**Data under study:**
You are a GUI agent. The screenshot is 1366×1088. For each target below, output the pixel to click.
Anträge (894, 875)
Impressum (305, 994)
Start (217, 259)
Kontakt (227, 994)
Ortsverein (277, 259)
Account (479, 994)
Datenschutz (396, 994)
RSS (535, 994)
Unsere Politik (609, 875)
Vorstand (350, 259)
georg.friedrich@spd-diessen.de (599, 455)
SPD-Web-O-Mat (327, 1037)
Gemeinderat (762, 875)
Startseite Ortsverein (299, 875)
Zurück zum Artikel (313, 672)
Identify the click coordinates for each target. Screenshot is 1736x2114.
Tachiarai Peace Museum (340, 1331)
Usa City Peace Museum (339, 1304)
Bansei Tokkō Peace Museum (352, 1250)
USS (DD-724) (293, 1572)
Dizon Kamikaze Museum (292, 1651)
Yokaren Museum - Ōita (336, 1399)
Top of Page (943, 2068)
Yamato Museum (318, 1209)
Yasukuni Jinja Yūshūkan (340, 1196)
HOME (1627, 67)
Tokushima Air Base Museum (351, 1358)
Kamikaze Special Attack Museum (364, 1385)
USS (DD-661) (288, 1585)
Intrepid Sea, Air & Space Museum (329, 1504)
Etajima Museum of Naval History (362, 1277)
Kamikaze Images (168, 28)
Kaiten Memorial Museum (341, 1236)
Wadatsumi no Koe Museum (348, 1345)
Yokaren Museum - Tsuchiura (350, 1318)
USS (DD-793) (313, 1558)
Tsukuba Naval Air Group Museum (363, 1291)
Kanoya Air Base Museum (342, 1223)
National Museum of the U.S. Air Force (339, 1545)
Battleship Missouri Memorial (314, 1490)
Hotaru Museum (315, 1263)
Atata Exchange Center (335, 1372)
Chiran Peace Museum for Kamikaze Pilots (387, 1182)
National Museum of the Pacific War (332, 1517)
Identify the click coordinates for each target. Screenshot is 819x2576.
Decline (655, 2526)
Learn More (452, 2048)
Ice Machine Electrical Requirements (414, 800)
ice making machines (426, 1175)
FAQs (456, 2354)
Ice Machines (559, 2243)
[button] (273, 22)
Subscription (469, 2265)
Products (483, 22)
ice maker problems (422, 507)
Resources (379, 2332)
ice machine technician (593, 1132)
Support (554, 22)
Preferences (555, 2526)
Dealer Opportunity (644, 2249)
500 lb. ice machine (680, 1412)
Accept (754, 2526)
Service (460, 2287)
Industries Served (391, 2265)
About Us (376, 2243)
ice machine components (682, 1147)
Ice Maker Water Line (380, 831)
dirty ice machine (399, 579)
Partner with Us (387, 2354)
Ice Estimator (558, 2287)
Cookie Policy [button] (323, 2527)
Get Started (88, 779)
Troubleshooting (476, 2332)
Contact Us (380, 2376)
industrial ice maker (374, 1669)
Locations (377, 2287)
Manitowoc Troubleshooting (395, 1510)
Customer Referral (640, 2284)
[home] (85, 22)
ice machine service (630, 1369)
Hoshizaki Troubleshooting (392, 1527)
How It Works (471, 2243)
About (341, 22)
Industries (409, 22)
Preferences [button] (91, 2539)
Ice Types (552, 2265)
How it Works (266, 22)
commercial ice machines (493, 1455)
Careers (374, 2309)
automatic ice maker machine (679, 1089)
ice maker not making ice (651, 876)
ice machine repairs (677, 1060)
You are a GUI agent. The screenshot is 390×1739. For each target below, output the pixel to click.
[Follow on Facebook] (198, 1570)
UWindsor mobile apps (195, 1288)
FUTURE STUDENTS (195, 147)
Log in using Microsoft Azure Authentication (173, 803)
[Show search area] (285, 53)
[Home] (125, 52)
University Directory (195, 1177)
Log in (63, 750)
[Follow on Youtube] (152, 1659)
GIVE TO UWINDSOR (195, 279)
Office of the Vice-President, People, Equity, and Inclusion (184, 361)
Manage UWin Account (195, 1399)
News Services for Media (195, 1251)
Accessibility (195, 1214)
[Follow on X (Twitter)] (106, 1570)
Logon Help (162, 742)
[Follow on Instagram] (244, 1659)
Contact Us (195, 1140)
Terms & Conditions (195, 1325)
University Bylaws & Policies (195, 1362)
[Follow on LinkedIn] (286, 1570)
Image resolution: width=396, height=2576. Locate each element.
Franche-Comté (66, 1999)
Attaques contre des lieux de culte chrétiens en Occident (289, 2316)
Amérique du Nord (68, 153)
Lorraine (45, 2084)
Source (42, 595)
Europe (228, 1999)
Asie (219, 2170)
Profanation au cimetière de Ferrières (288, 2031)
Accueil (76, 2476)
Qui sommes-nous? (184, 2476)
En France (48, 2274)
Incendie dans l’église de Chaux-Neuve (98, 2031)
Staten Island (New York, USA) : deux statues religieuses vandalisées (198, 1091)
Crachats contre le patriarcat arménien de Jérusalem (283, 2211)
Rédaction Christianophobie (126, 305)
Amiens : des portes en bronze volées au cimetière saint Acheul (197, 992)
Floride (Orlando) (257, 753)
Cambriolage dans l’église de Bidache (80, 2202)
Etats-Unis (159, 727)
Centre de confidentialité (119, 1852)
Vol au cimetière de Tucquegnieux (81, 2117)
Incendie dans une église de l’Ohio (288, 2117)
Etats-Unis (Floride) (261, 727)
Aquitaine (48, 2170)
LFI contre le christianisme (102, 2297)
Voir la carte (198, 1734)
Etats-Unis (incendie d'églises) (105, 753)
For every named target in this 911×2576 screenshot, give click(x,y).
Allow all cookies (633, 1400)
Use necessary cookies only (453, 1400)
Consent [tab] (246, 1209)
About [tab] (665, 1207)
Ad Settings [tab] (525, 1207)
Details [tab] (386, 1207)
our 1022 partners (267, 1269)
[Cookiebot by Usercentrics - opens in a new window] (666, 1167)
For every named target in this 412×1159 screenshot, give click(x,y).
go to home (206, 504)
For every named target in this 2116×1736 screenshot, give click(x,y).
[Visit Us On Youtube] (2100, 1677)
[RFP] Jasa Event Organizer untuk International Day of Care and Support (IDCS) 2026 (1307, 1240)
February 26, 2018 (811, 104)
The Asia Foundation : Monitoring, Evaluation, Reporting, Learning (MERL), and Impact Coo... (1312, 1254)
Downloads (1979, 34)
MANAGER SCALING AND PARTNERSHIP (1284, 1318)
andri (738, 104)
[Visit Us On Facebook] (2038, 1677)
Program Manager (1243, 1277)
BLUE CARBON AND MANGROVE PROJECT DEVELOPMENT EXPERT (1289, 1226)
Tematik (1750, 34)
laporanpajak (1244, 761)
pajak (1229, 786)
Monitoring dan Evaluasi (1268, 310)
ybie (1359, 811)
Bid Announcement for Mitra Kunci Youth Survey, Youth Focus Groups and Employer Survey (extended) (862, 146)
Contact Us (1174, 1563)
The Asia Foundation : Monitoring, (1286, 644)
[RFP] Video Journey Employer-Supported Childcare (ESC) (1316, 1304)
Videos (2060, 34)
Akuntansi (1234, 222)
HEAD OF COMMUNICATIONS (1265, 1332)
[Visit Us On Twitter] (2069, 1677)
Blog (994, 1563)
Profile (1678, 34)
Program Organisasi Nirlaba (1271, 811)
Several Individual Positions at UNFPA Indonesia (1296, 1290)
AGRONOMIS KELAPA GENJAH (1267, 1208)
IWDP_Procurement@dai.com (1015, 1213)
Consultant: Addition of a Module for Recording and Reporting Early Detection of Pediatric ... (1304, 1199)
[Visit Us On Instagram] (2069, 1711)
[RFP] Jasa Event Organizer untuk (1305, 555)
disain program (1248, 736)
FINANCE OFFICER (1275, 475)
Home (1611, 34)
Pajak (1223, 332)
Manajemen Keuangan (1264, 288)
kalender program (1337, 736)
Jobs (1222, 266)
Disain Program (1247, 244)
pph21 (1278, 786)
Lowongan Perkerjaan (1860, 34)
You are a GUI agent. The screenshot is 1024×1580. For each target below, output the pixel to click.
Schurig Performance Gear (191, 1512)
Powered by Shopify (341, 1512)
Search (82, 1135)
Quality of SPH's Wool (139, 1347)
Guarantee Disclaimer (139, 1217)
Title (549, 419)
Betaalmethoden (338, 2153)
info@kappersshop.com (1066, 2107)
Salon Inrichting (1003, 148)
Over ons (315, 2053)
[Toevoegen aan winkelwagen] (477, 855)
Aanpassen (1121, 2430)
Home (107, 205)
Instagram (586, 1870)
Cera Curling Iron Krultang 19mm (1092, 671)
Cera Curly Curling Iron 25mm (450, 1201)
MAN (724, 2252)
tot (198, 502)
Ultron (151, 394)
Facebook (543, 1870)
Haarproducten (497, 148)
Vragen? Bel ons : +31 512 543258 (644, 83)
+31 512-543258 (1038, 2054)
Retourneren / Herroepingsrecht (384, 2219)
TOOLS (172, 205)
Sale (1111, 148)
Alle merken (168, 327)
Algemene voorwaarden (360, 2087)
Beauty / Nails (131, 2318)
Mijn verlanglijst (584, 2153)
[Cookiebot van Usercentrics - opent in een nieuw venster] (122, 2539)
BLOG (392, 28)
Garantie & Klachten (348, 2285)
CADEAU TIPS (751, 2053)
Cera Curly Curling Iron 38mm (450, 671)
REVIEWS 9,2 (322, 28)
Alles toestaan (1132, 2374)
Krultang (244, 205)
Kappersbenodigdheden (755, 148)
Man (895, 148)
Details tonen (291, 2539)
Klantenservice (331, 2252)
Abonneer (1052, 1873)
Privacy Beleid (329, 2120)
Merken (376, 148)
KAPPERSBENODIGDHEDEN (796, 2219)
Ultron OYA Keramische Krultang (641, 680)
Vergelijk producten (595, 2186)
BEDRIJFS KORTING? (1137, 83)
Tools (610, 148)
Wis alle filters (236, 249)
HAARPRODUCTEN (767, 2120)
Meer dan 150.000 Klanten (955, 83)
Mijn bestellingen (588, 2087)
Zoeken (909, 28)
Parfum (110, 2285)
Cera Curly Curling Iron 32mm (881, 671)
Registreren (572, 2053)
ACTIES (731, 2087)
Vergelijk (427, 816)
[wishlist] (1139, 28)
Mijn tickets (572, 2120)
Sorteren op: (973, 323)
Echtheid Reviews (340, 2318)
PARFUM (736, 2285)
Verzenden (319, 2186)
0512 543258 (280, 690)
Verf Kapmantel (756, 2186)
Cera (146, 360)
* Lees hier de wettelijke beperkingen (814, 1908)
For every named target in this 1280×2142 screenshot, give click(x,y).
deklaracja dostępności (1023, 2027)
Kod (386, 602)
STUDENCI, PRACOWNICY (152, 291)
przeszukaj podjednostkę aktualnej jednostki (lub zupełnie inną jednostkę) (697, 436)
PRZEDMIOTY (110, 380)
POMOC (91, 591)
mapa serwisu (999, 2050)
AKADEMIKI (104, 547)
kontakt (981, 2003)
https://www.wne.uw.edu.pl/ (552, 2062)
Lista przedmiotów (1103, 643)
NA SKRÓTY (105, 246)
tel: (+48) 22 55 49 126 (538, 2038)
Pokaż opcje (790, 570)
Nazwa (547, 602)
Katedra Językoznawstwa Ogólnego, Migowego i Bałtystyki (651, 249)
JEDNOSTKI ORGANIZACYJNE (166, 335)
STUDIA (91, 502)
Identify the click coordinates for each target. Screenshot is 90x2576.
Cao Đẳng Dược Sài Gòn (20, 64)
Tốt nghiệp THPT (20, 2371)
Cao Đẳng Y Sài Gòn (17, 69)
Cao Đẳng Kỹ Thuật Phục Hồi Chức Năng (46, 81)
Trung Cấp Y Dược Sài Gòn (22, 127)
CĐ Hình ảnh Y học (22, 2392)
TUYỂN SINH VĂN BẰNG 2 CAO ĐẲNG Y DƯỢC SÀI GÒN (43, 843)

**Task objective:**
Pick out every line above that holds the word "Peace" and copy it.

**Written answer:**
Tachiarai Peace Museum (340, 1331)
Usa City Peace Museum (339, 1304)
Bansei Tokkō Peace Museum (352, 1250)
Chiran Peace Museum for Kamikaze Pilots (387, 1182)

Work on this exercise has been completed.